Ruthless

Back to the bathroom again. The shoulder is not quite as terrifying as the head. The edges are neat and tidy; that helps when looking at it. It looks maybe like a horse that sliced itself on a broken metal gate. I keep that mental image in mind. I’ve done so much horse first aid in my life, this is no big deal. This is just a slice, a simple accident. Not even one with long-term repercussions. This horse’ll be just fine, once it heals up.

 

The toughest part is getting my right hand over there to work on it. I use the counter again as a platform to put my elbow on, so my hand can get to my left shoulder. The hardest thing is pouring the hydrogen peroxide onto it without wasting too much.

 

When I’m done with my shoulder, I’m feeling pretty exhausted. My fingers still tremble. The game of make-believe hides the pain on the surface, but this whole thing must be getting to me, because why else would my hands be shaking like this?

 

My feet are next. I should check on Wolfman, but I’m getting an idea of making myself shoes out of gauze and tape. Yes, I’ll clean and bandage my feet first, then check on Wolfman. It’s a relief to make this decision, and I sit down, leaning up against the still--running toilet. It’s time for some deep breathing before checking out the soles of my feet.

 

They don’t look too bad at first. But this is because they’re black with dirt. I get up, soak a washcloth, and sit back down. With precision I soak and scrub and lift up flaps of skin and put them back down again. It’s much harder to keep the game of make-believe going, looking at these feet. After a while, my jaw starts to hurt I’m grinding my teeth so hard. Soak, scrub, delicately lift, scrub, soak, and set back down again. This is what I do over and over again on all the holes in my feet. I’m sweating bullets, and my heart is beating way too hard. Even though my feet aren’t really as clean as I’d like, I don’t want to pass out and so I call it a day.

 

I empty the hydrogen peroxide onto my feet, pat them dry with a clean towel, and use every drop of the antibacterial cream. The gauze is light and clean, and actually feels good. It keeps all the flaps where they’re supposed to be. Then I take the tape and get to work. I can wrap a horse’s leg with the best of them, and my game of make-believe springs back to life. I use all the tape in the kit, and by the time I’m finished, I’m pleased with the job I’ve done.

 

Standing up is painful, but it’s definitely better. I go to the walk-in closet. There are no women’s clothes, but I put a giant white T-shirt on under my camo jacket. It fits like a dress. It’s nice to be clothed, but it’d be even nicer to have shoes. But that’s just not going to happen. Time to get creative.

 

I find some knee-high athletic socks, and I put on several pairs. They’re ridiculously too big for me, so I take the laces off some hiking boots and tie them around my feet and ankles, almost like Roman sandals. With luck, the laces will keep the socks in place.

 

Getting to my feet is a revelation. They’re painful, to be sure, but this is doable. This is going to allow me to function.

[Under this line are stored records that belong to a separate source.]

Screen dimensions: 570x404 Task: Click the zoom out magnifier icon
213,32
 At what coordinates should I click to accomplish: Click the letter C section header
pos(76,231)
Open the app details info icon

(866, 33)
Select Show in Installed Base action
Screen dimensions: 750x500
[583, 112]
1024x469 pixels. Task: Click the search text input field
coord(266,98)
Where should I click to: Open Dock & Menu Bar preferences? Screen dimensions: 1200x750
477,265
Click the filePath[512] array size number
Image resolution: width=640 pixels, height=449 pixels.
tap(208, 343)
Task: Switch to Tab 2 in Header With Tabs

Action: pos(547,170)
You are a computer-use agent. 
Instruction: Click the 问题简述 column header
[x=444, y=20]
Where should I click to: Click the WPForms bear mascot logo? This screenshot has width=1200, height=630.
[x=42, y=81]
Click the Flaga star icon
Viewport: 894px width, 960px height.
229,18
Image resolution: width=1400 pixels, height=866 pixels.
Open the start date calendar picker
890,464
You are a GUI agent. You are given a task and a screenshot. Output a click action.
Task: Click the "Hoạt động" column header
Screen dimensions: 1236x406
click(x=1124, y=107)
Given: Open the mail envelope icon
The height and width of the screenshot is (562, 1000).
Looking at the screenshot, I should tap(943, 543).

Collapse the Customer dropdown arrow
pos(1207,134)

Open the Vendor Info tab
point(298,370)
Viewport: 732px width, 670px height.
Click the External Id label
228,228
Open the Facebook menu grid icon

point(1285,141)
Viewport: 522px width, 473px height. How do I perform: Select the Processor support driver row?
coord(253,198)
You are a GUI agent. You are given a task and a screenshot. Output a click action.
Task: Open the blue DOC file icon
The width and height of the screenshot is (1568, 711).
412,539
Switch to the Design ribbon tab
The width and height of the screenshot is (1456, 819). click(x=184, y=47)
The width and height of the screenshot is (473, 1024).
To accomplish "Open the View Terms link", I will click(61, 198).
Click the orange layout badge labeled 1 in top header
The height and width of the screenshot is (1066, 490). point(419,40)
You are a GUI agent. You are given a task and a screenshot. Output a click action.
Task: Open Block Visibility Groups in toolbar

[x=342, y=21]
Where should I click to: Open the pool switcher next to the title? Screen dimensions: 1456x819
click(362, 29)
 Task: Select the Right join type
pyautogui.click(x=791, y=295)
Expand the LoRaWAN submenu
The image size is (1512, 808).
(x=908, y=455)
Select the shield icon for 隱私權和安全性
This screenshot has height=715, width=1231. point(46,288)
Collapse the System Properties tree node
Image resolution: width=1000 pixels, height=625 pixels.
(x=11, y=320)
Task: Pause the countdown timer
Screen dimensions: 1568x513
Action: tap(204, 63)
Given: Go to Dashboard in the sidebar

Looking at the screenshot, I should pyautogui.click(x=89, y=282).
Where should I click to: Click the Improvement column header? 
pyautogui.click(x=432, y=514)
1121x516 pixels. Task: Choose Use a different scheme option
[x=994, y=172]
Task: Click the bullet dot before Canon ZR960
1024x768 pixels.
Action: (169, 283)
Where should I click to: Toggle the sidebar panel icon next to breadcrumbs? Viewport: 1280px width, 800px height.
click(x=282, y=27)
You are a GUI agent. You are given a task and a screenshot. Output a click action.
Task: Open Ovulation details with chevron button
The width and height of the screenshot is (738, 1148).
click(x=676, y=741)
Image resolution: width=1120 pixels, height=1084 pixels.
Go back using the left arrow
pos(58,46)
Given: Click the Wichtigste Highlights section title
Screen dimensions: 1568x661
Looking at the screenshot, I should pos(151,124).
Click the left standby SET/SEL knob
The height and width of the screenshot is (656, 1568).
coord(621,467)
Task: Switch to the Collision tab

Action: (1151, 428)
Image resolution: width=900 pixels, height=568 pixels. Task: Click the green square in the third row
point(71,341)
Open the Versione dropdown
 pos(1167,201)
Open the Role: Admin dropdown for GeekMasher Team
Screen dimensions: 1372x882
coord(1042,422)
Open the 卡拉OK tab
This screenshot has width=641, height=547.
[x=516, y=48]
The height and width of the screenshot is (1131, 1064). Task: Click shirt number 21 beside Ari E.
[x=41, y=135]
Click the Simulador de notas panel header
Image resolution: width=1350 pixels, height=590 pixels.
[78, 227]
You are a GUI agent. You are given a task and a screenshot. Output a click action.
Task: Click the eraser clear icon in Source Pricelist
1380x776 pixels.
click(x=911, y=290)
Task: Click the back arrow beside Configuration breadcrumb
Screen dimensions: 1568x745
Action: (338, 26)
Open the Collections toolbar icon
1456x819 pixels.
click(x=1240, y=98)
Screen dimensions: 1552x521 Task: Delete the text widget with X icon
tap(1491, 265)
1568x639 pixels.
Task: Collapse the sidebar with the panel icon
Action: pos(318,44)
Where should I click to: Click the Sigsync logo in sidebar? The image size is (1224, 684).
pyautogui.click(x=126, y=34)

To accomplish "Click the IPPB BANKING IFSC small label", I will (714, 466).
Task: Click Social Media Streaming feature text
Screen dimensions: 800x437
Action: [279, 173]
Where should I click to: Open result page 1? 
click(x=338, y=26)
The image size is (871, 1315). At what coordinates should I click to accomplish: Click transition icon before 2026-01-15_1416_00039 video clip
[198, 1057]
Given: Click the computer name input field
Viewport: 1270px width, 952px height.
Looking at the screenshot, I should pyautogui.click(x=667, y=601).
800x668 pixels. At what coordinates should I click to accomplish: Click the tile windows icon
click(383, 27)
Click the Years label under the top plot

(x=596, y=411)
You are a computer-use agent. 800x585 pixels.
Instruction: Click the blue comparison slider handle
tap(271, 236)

A surge of hope rings through me. With my wounds taken care of and the Tylenol spreading through my body, I’m almost ready. There’s one last thing I want to do before Operation Bring Jerry T. Balls to -Justice begins.

 

 

 

 

 

Fourteen Months Ago

 

 

HE HAS NEVER BEEN MUCH of a drinker, but today he bought a case of Busch and he’s going through it. The TV is on, but he doesn’t see it. The only thing playing is a cut of video on repeat in his brain. His last day of work. Being pulled aside. Knowing right then it isn’t good, feeling the lead weights drop into his belly, getting heavier and heavier the farther away they walk.

 

Once they were completely out of earshot, the boss man stopped.

 

“I’m going to have to let you go, Ted.”

 

Those words still don’t feel real. The boss man went on to say what superior work he had done, how he appreciated his effort and energy, how he would give him a recommendation.

 

He had already known at that point—he’d really known as soon as he was pulled aside—but he decided to ask why.

 

“Well, I’m sorry to say this,” the boss man said, “but my daughter just doesn’t feel comfortable around you.”

 

Of course, he’d wanted to tell the boss man that only a coward, only a pathetic, henpecked man would let his teenage daughter dictate his business decisions. But there were two things to consider. Firstly, he knew from experience that a pathetic man was never going to change. Secondly, evidence came in many forms.

 

His mind wasn’t made up, but sometimes things have to be done. It was easy, too, the way the mind could slip back into old habits of thought. It was nice. Like slipping into a hot tub. There was no denying he was good at this work. It was unsavory work, to be sure, but he was good at it. For the last two weeks, he’d let himself slip into the warm, frothy waters of fantasy more and more often.

 

The thing was, there was Susan and the baby.

 

So he would keep himself to fantasy only. He would stay sober. But there was nothing wrong with thinking about it.